##### МАТЕРИАЛ ДЛЯ ЗАДАНИЯ #####

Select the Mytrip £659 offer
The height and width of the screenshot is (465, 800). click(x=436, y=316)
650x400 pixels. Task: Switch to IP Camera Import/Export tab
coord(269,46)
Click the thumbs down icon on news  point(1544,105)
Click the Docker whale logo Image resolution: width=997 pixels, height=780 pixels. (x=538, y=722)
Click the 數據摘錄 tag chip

#####
##### МАТЕРИАЛ ДЛЯ ЗАДАНИЯ #####

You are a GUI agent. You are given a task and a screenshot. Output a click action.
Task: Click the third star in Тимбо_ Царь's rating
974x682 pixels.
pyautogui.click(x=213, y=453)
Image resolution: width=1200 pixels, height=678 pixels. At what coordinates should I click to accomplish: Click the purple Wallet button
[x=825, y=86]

#####
##### МАТЕРИАЛ ДЛЯ ЗАДАНИЯ #####

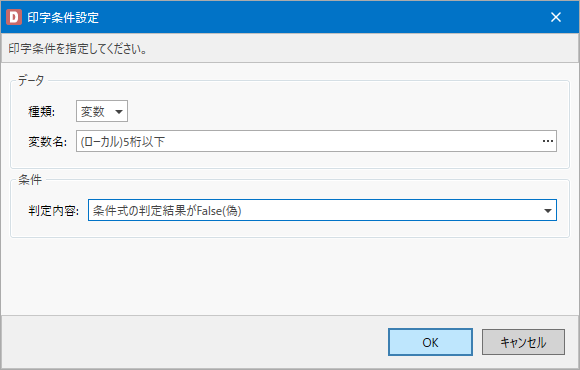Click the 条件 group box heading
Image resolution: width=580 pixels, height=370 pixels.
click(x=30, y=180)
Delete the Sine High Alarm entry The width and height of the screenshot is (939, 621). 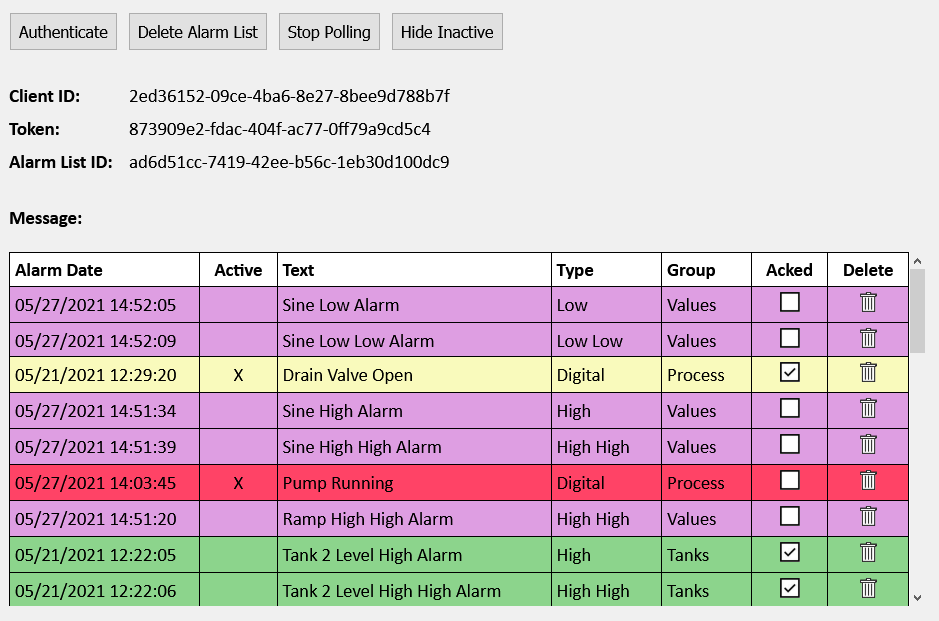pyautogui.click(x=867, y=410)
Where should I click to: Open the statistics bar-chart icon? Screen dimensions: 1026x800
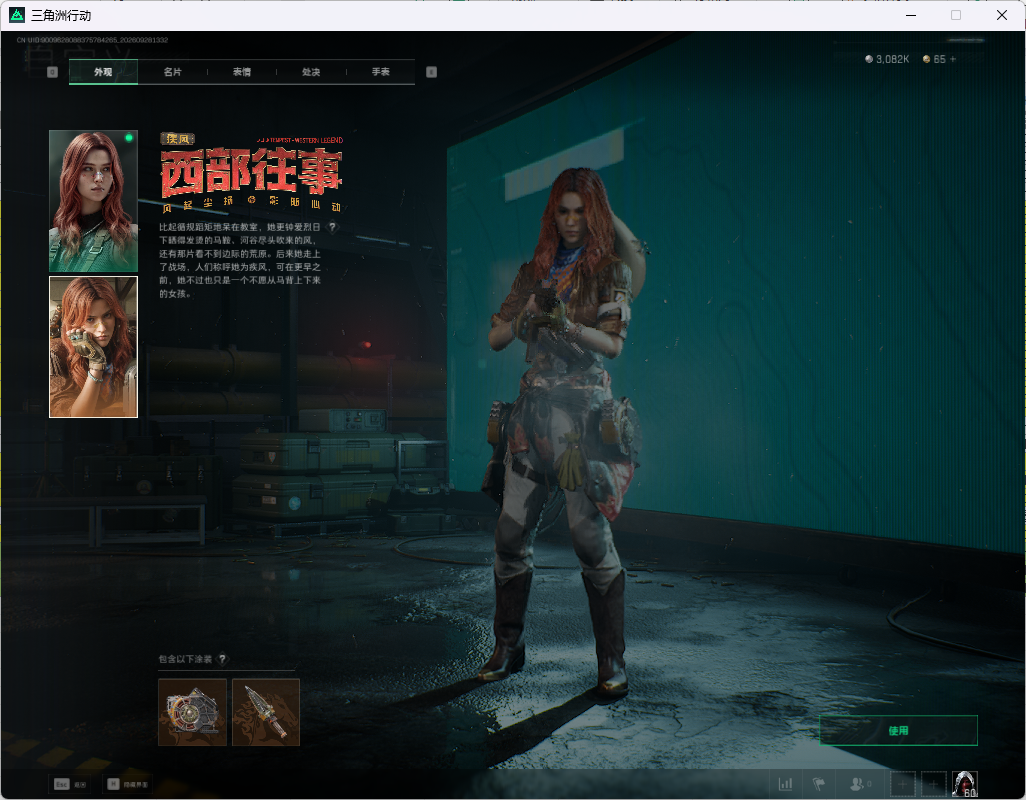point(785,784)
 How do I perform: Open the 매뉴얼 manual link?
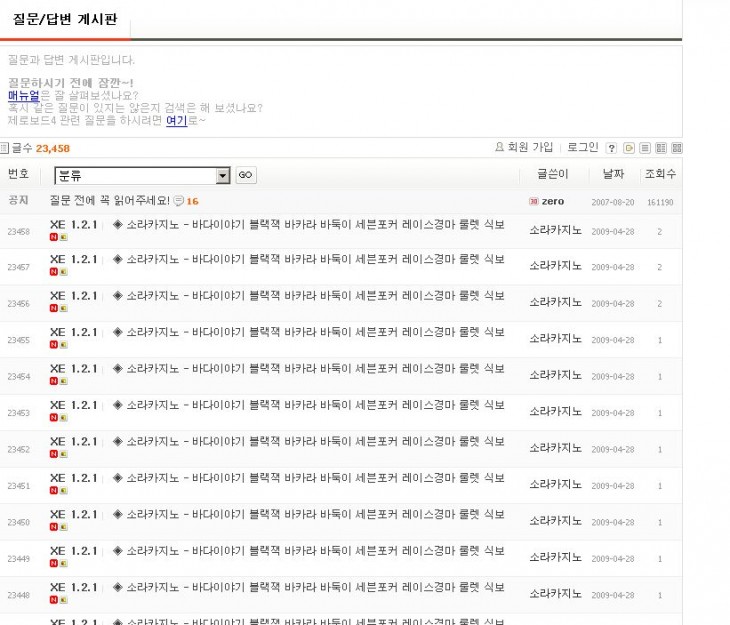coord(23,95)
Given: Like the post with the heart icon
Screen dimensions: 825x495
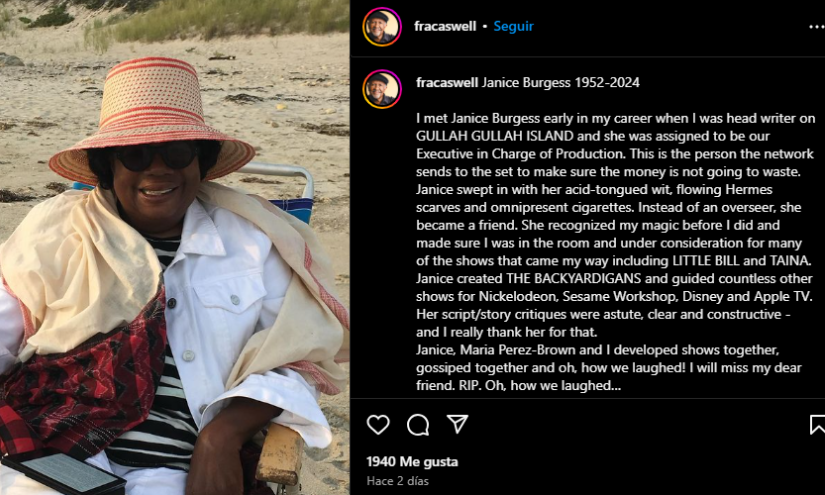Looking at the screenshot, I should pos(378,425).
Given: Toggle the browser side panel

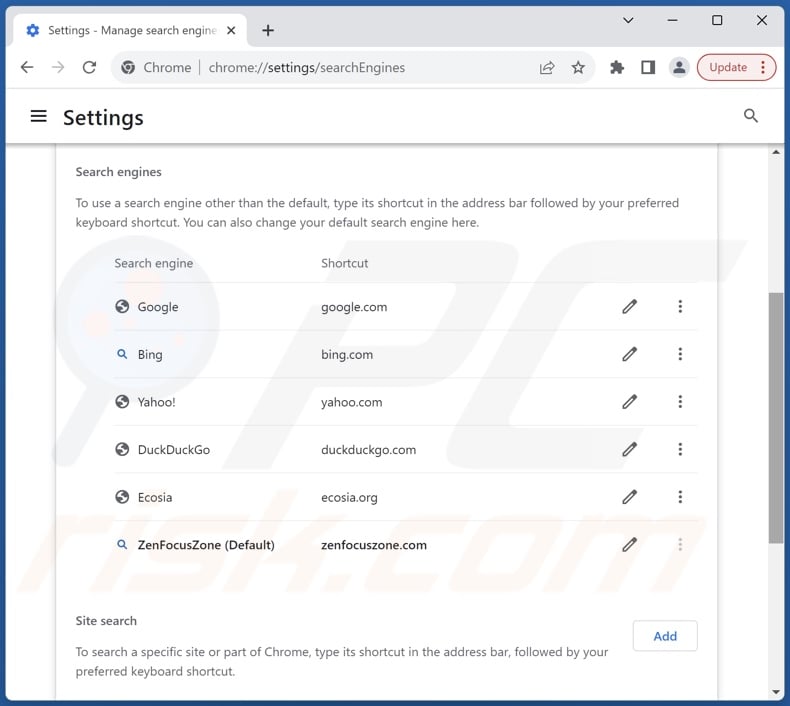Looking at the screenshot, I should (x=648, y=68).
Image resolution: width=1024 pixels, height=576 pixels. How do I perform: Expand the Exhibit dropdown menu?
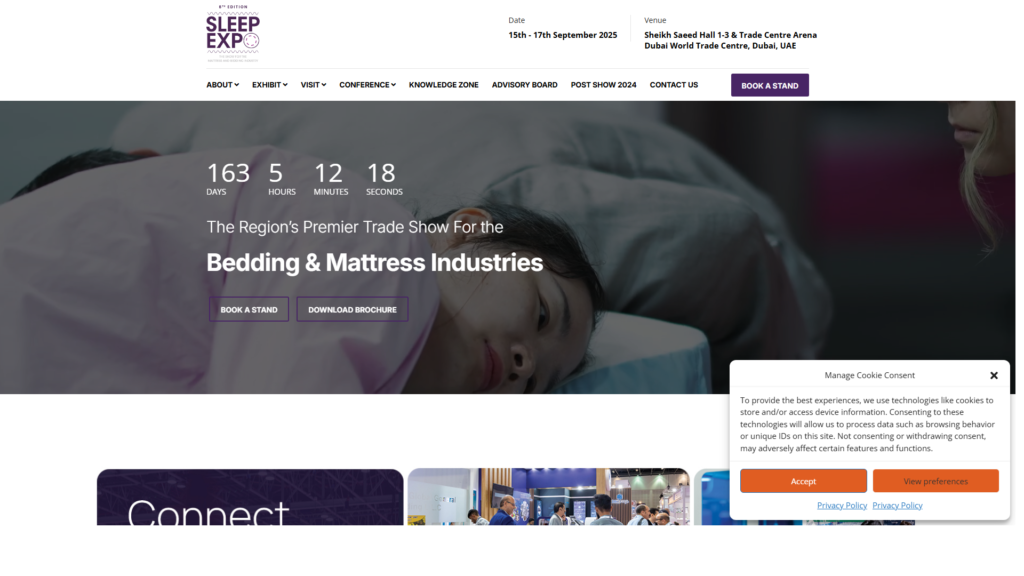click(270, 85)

#####

ЦЕЛЬ ЗАДАНИЯ » Приведите строки листинга от строки с «Image resolution: width=1200» до строки с «[x=825, y=86]» включительно в виде таблицы Markdown со столбцами «№» и «Строка». Пустые строки пропустите.

ОТВЕТ НА ЗАДАНИЕ »
| № | Строка |
|---|---|
| 1 | Image resolution: width=1200 pixels, height=678 pixels. At what coordinates should I click to accomplish: Click the purple Wallet button |
| 2 | [x=825, y=86] |